Coxim
- Full name: Coxim Atlético Clube
- Nickname(s): CAC Jaús Furiosos
- Founded: 10 January 2002; 23 years ago
- Ground: André Borges
- Capacity: 900
- President: Márcio Pacífico
- Head Coach: Marcos Oliveira
- League: Campeonato Sul-Mato-Grossense Série A
- 2022: Sul-Mato-Grossense, 7th of 10
| Home colours | Away colours |

= Coxim Atlético Clube =

Brazilian football team

Coxim Atlético Clube, commonly known as Coxim, is a Brazilian football team based in Coxim, Mato Grosso do Sul state.

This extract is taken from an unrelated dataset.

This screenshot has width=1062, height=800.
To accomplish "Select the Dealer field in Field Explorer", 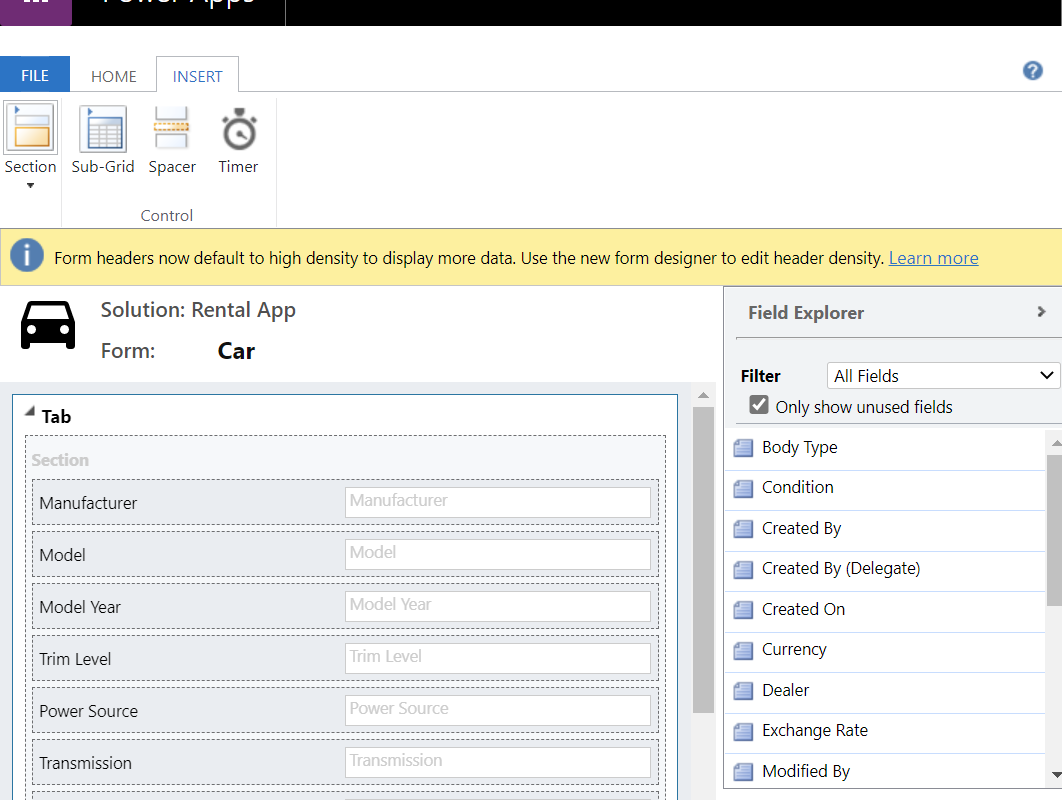I will pyautogui.click(x=785, y=690).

They won the Campeonato Sul-Mato-Grossense once and competed in the Copa do Brasil once.

==History==
The club was founded on January 20, 2002. Coxim won the Campeonato Sul-Mato-Grossense in 2006. They competed in the Copa do Brasil in 2007, when they were eliminated in the First Stage by Atlético Parananense.

==Achievements==

- Campeonato Sul-Mato-Grossense:
  - Winners (1): 2006

==Stadium==
Coxim Atlético Clube play their home games at Estádio André Borges. The stadium has a maximum capacity of 900 people.